Yolun geri kalaninda hava kararmaya, trafik artmaya baslamisti. Bu arada unutmadan, burda kis saatine gectigimiz icin 6 gibi havamiz karariyor. Havamiz karardi ama icimiz kararmadi.. Sonraki hedef minik tatli Berry! Berry antika dukkanlariyla unlu, gene minicik bir belde. Burda da oteller doluydu. Ben tuvaletlerin kalitesini kontrol ederken !!! Gugo’cum cok merak ettigi Pub ustu Otel kalitesini olcmek icin gitmis bardan 2 oda anahtari almis beni bekliyordu. Heyecanla odaya ciktik. Odayi gorunda heyecanim, midemde tipintiye donustu… Oda les kokuyordu, rutubetten catlamis gibiydi. Hadi dedik ikincisine bakalim. Aboooowww hangisi daha iyi bilemedim. Birak vucudumu, sacimin telini bile o yataga koymam dedim. Attik kendimizi disariya. Sansliyiz, artik pub ustu otel odasini biliyoruz. Yolun geri kalaninda Kangroo Valley’den gecerek, ertesi gun kuzeye gitmek uzere, evimize geri donduk.
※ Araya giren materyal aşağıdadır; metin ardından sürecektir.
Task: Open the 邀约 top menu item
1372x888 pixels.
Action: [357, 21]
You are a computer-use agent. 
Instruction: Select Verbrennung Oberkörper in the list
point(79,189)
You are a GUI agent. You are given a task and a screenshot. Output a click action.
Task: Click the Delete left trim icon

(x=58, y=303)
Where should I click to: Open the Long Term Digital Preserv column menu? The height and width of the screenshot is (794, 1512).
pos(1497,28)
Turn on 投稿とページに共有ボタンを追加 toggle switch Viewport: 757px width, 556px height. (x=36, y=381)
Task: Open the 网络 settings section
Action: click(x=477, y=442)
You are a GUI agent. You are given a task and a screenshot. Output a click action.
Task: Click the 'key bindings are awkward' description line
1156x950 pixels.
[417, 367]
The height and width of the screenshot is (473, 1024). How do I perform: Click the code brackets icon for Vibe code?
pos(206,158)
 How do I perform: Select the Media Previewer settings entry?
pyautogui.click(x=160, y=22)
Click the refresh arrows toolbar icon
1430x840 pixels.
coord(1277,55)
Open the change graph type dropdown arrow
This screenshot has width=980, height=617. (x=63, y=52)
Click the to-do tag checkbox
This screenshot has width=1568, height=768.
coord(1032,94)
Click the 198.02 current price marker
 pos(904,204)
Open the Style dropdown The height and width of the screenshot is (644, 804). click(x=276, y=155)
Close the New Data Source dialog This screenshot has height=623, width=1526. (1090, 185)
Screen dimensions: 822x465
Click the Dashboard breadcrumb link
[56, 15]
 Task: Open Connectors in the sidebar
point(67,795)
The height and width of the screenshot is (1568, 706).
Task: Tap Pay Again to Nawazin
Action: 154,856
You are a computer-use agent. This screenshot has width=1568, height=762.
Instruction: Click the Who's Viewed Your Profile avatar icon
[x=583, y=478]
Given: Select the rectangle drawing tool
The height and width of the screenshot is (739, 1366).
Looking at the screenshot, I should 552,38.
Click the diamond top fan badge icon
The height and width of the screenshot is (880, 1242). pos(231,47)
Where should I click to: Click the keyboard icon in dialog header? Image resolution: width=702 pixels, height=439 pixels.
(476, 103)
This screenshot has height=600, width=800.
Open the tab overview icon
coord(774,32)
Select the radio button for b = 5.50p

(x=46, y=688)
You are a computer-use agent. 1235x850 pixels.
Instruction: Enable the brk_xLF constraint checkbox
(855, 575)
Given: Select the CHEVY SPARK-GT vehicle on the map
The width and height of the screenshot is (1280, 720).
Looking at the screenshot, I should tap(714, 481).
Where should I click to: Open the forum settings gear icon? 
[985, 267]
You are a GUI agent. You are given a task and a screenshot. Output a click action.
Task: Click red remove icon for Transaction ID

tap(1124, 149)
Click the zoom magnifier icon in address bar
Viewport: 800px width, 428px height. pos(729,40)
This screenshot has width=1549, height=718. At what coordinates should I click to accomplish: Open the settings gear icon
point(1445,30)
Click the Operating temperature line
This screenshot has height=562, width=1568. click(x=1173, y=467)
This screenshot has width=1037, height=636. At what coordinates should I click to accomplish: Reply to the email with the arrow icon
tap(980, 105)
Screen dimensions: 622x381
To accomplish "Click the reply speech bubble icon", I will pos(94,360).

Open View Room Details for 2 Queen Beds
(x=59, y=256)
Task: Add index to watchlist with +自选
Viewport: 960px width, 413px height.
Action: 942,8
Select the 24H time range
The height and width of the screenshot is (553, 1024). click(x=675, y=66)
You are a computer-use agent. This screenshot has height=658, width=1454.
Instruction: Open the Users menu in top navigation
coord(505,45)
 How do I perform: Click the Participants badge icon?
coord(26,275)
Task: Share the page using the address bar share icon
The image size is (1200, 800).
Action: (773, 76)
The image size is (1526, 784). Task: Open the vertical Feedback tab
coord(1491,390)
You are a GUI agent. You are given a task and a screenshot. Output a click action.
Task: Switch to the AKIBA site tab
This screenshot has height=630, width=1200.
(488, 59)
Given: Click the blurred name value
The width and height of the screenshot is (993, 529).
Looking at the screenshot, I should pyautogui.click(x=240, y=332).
Goz acip kapayincaya kadar ertesi gun olmasin mi, gene erkenden kalktik, Bill and Toni’s e ugradik ve yola koyulduk. Bugun, dunun tam tersine bardaktan bosalircasina yagmurluydu. 2 gunde 2 ayri atmosferi kucakladik. Ohh kucak kucak! Ilk duragimiz Berowra’ydi. Yolun bittigi yerde, bir nehir, nehirin ustunde bir ferry vardi. Arabamizla atladik, karsi tarafa zipladik. Yolun gerisi kovboy filmlerindeki gibiydi.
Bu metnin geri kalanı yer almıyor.